EXERCISE DESCRIPTION:
Transcribe each entry so that it matches the original exactly.

Source data
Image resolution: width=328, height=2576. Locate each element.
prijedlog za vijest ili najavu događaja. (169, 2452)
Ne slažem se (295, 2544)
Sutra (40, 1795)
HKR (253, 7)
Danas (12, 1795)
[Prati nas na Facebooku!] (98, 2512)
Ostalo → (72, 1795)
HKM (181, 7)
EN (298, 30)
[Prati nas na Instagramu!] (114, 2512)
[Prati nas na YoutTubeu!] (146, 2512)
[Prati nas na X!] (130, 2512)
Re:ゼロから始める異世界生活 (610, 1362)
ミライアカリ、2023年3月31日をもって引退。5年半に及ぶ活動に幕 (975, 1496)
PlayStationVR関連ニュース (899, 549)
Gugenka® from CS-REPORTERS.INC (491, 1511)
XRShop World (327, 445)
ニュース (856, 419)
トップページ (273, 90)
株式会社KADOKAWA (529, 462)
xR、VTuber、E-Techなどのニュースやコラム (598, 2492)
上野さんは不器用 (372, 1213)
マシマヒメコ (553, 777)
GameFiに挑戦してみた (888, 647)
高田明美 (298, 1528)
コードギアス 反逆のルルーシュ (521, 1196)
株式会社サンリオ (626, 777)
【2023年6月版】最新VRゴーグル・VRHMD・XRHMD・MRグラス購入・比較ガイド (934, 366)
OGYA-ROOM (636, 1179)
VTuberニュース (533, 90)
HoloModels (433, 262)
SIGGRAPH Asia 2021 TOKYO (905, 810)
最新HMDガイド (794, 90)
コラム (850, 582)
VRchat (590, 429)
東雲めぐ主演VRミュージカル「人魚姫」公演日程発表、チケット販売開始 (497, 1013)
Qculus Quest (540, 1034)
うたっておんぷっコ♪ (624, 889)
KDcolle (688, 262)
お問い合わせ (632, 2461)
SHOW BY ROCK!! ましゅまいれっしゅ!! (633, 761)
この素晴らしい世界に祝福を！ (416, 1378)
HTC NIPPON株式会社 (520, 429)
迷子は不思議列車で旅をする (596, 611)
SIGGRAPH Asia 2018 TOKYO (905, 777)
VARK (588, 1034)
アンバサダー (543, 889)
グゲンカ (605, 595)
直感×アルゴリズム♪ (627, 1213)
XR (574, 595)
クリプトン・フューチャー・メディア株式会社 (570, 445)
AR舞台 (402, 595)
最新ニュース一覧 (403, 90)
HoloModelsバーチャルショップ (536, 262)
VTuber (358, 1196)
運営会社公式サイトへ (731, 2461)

ANSWER SPACE:
Image resolution: width=328, height=2576. Locate each element.
prijedlog za vijest ili najavu događaja. (169, 2452)
Ne slažem se (295, 2544)
Sutra (40, 1795)
HKR (253, 7)
Danas (12, 1795)
[Prati nas na Facebooku!] (98, 2512)
Ostalo → (72, 1795)
HKM (181, 7)
EN (298, 30)
[Prati nas na Instagramu!] (114, 2512)
[Prati nas na YoutTubeu!] (146, 2512)
[Prati nas na X!] (130, 2512)
Re:ゼロから始める異世界生活 (610, 1362)
ミライアカリ、2023年3月31日をもって引退。5年半に及ぶ活動に幕 (975, 1496)
PlayStationVR関連ニュース (899, 549)
Gugenka® from CS-REPORTERS.INC (491, 1511)
XRShop World (327, 445)
ニュース (856, 419)
トップページ (273, 90)
株式会社KADOKAWA (529, 462)
xR、VTuber、E-Techなどのニュースやコラム (598, 2492)
上野さんは不器用 (372, 1213)
マシマヒメコ (553, 777)
GameFiに挑戦してみた (888, 647)
高田明美 (298, 1528)
コードギアス 反逆のルルーシュ (521, 1196)
株式会社サンリオ (626, 777)
【2023年6月版】最新VRゴーグル・VRHMD・XRHMD・MRグラス購入・比較ガイド (934, 366)
OGYA-ROOM (636, 1179)
VTuberニュース (533, 90)
HoloModels (433, 262)
SIGGRAPH Asia 2021 TOKYO (905, 810)
最新HMDガイド (794, 90)
コラム (850, 582)
VRchat (590, 429)
東雲めぐ主演VRミュージカル「人魚姫」公演日程発表、チケット販売開始 (497, 1013)
Qculus Quest (540, 1034)
うたっておんぷっコ♪ (624, 889)
KDcolle (688, 262)
お問い合わせ (632, 2461)
SHOW BY ROCK!! ましゅまいれっしゅ!! (633, 761)
この素晴らしい世界に祝福を！ (416, 1378)
HTC NIPPON株式会社 (520, 429)
迷子は不思議列車で旅をする (596, 611)
SIGGRAPH Asia 2018 TOKYO (905, 777)
VARK (588, 1034)
アンバサダー (543, 889)
グゲンカ (605, 595)
直感×アルゴリズム♪ (627, 1213)
XR (574, 595)
クリプトン・フューチャー・メディア株式会社 (570, 445)
AR舞台 (402, 595)
最新ニュース一覧 (403, 90)
HoloModelsバーチャルショップ (536, 262)
VTuber (358, 1196)
運営会社公式サイトへ (731, 2461)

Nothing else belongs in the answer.